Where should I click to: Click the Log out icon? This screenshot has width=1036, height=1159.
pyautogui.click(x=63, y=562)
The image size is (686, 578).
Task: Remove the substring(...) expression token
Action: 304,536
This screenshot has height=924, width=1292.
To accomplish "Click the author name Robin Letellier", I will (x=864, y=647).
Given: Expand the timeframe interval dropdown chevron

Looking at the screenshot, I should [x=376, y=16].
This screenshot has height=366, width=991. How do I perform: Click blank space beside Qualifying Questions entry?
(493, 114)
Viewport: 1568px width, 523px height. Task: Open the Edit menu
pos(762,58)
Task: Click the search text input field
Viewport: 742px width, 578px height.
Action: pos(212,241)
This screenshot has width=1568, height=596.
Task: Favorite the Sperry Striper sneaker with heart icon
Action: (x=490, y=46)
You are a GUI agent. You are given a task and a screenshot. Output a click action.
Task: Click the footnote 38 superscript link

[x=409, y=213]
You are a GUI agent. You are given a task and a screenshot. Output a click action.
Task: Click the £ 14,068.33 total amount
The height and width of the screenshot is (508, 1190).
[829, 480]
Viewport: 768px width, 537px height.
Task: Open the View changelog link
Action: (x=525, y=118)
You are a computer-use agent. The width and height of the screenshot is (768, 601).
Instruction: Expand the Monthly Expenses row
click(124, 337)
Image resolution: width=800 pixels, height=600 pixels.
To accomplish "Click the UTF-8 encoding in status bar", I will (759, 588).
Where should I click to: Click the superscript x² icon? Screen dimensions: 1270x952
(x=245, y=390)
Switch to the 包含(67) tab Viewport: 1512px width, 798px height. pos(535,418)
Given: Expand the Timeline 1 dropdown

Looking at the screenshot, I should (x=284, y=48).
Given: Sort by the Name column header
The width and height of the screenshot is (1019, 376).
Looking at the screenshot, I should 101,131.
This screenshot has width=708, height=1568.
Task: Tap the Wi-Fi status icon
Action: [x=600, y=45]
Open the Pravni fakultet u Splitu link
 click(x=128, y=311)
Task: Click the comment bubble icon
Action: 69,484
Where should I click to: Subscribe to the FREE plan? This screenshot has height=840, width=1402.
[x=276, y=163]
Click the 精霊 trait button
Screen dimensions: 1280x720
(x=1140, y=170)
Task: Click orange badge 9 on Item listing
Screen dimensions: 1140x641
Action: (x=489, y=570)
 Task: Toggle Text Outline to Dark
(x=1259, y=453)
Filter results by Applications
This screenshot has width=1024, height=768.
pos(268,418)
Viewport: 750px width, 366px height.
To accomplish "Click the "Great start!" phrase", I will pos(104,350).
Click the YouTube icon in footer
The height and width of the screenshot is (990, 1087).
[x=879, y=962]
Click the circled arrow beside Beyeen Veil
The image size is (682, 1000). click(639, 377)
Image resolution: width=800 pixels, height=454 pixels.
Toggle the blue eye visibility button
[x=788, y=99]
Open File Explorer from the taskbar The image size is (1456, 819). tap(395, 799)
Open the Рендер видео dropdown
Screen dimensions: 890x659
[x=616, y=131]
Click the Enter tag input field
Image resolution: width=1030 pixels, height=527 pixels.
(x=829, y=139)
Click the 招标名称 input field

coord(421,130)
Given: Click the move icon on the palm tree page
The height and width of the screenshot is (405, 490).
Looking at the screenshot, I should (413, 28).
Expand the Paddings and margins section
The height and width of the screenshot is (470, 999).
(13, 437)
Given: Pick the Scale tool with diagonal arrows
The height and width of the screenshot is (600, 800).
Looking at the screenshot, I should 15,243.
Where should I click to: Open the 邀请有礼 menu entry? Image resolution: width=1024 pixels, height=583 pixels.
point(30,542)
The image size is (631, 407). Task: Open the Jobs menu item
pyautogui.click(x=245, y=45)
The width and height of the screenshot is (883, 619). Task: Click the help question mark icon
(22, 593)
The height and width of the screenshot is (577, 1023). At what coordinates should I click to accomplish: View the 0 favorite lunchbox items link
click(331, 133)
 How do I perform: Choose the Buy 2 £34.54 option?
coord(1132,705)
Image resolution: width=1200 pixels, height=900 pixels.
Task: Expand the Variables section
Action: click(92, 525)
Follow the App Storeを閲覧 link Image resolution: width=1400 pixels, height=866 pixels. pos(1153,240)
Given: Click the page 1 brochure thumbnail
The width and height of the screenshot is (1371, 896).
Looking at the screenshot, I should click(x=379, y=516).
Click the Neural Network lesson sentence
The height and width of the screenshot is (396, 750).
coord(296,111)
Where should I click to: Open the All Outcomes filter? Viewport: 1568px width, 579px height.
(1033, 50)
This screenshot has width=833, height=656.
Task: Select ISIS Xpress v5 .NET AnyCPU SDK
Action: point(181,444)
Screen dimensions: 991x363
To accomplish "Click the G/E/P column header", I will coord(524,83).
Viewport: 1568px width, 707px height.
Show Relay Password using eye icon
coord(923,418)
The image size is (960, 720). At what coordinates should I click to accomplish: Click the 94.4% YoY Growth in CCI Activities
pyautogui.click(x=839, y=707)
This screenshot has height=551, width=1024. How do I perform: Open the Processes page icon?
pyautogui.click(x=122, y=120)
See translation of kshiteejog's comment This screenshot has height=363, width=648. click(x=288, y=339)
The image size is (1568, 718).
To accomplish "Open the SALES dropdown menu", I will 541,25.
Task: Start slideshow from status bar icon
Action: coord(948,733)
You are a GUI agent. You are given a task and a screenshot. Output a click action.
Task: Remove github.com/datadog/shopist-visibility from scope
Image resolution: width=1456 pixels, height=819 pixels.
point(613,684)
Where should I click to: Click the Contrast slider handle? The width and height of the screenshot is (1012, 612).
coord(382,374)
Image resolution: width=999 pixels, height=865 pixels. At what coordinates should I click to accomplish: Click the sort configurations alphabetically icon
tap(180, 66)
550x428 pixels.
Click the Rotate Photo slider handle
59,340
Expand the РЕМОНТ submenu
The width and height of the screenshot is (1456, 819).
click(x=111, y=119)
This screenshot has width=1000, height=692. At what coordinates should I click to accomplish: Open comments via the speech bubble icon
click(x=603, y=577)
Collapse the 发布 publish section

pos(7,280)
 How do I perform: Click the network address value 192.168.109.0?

◆ WORK INSTRUCTIONS
Convert every line of the listing above into a numbered list, one entry per line, with the blank lines omitted.

◆ RESULT FOR THIS TASK
1. Where should I click to: Click the Log out icon? This screenshot has width=1036, height=1159.
2. pyautogui.click(x=63, y=562)
3. The image size is (686, 578).
4. Task: Remove the substring(...) expression token
5. Action: 304,536
6. This screenshot has height=924, width=1292.
7. To accomplish "Click the author name Robin Letellier", I will (x=864, y=647).
8. Given: Expand the timeframe interval dropdown chevron
9. Looking at the screenshot, I should [x=376, y=16].
10. This screenshot has height=366, width=991. How do I perform: Click blank space beside Qualifying Questions entry?
11. (493, 114)
12. Viewport: 1568px width, 523px height. Task: Open the Edit menu
13. pos(762,58)
14. Task: Click the search text input field
15. Viewport: 742px width, 578px height.
16. Action: pos(212,241)
17. This screenshot has width=1568, height=596.
18. Task: Favorite the Sperry Striper sneaker with heart icon
19. Action: (x=490, y=46)
20. You are a GUI agent. You are given a task and a screenshot. Output a click action.
21. Task: Click the footnote 38 superscript link
22. [x=409, y=213]
23. You are a GUI agent. You are given a task and a screenshot. Output a click action.
24. Task: Click the £ 14,068.33 total amount
25. The height and width of the screenshot is (508, 1190).
26. [829, 480]
27. Viewport: 768px width, 537px height.
28. Task: Open the View changelog link
29. Action: (x=525, y=118)
30. You are a computer-use agent. The width and height of the screenshot is (768, 601).
31. Instruction: Expand the Monthly Expenses row
32. click(124, 337)
33. Image resolution: width=800 pixels, height=600 pixels.
34. To accomplish "Click the UTF-8 encoding in status bar", I will (759, 588).
35. Where should I click to: Click the superscript x² icon? Screen dimensions: 1270x952
36. (x=245, y=390)
37. Switch to the 包含(67) tab Viewport: 1512px width, 798px height. pos(535,418)
38. Given: Expand the Timeline 1 dropdown
39. Looking at the screenshot, I should (x=284, y=48).
40. Given: Sort by the Name column header
41. The width and height of the screenshot is (1019, 376).
42. Looking at the screenshot, I should 101,131.
43. This screenshot has width=708, height=1568.
44. Task: Tap the Wi-Fi status icon
45. Action: [x=600, y=45]
46. Open the Pravni fakultet u Splitu link
47.  click(x=128, y=311)
48. Task: Click the comment bubble icon
49. Action: 69,484
50. Where should I click to: Subscribe to the FREE plan? This screenshot has height=840, width=1402.
51. [x=276, y=163]
52. Click the 精霊 trait button
53. Screen dimensions: 1280x720
54. (x=1140, y=170)
55. Task: Click orange badge 9 on Item listing
56. Screen dimensions: 1140x641
57. Action: (x=489, y=570)
58.  Task: Toggle Text Outline to Dark
59. (x=1259, y=453)
60. Filter results by Applications
61. This screenshot has width=1024, height=768.
62. pos(268,418)
63. Viewport: 750px width, 366px height.
64. To accomplish "Click the "Great start!" phrase", I will pos(104,350).
65. Click the YouTube icon in footer
66. The height and width of the screenshot is (990, 1087).
67. [x=879, y=962]
68. Click the circled arrow beside Beyeen Veil
69. The image size is (682, 1000). click(639, 377)
70. Image resolution: width=800 pixels, height=454 pixels.
71. Toggle the blue eye visibility button
72. [x=788, y=99]
73. Open File Explorer from the taskbar The image size is (1456, 819). tap(395, 799)
74. Open the Рендер видео dropdown
75. Screen dimensions: 890x659
76. [x=616, y=131]
77. Click the Enter tag input field
78. Image resolution: width=1030 pixels, height=527 pixels.
79. (x=829, y=139)
80. Click the 招标名称 input field
81. coord(421,130)
82. Given: Click the move icon on the palm tree page
83. The height and width of the screenshot is (405, 490).
84. Looking at the screenshot, I should (413, 28).
85. Expand the Paddings and margins section
86. The height and width of the screenshot is (470, 999).
87. (13, 437)
88. Given: Pick the Scale tool with diagonal arrows
89. The height and width of the screenshot is (600, 800).
90. Looking at the screenshot, I should 15,243.
91. Where should I click to: Open the 邀请有礼 menu entry? Image resolution: width=1024 pixels, height=583 pixels.
92. point(30,542)
93. The image size is (631, 407). Task: Open the Jobs menu item
94. pyautogui.click(x=245, y=45)
95. The width and height of the screenshot is (883, 619). Task: Click the help question mark icon
96. (22, 593)
97. The height and width of the screenshot is (577, 1023). At what coordinates should I click to accomplish: View the 0 favorite lunchbox items link
98. click(331, 133)
99.  How do I perform: Choose the Buy 2 £34.54 option?
100. coord(1132,705)
101. Image resolution: width=1200 pixels, height=900 pixels.
102. Task: Expand the Variables section
103. Action: click(92, 525)
104. Follow the App Storeを閲覧 link Image resolution: width=1400 pixels, height=866 pixels. pos(1153,240)
105. Given: Click the page 1 brochure thumbnail
106. The width and height of the screenshot is (1371, 896).
107. Looking at the screenshot, I should click(x=379, y=516).
108. Click the Neural Network lesson sentence
109. The height and width of the screenshot is (396, 750).
110. coord(296,111)
111. Where should I click to: Open the All Outcomes filter? Viewport: 1568px width, 579px height.
112. (1033, 50)
113. This screenshot has width=833, height=656.
114. Task: Select ISIS Xpress v5 .NET AnyCPU SDK
115. Action: point(181,444)
116. Screen dimensions: 991x363
117. To accomplish "Click the G/E/P column header", I will coord(524,83).
118. Viewport: 1568px width, 707px height.
119. Show Relay Password using eye icon
120. coord(923,418)
121. The image size is (960, 720). At what coordinates should I click to accomplish: Click the 94.4% YoY Growth in CCI Activities
122. pyautogui.click(x=839, y=707)
123. This screenshot has height=551, width=1024. How do I perform: Open the Processes page icon?
124. pyautogui.click(x=122, y=120)
125. See translation of kshiteejog's comment This screenshot has height=363, width=648. click(x=288, y=339)
126. The image size is (1568, 718).
127. To accomplish "Open the SALES dropdown menu", I will 541,25.
128. Task: Start slideshow from status bar icon
129. Action: coord(948,733)
130. You are a GUI agent. You are given a task and a screenshot. Output a click action.
131. Task: Remove github.com/datadog/shopist-visibility from scope
132. Image resolution: width=1456 pixels, height=819 pixels.
133. point(613,684)
134. Where should I click to: Click the Contrast slider handle? The width and height of the screenshot is (1012, 612).
135. coord(382,374)
136. Image resolution: width=999 pixels, height=865 pixels. At what coordinates should I click to accomplish: Click the sort configurations alphabetically icon
137. tap(180, 66)
138. 550x428 pixels.
139. Click the Rotate Photo slider handle
140. 59,340
141. Expand the РЕМОНТ submenu
142. The width and height of the screenshot is (1456, 819).
143. click(x=111, y=119)
144. This screenshot has width=1000, height=692. At what coordinates should I click to accomplish: Open comments via the speech bubble icon
145. click(x=603, y=577)
146. Collapse the 发布 publish section
147. pos(7,280)
148.  How do I perform: Click the network address value 192.168.109.0?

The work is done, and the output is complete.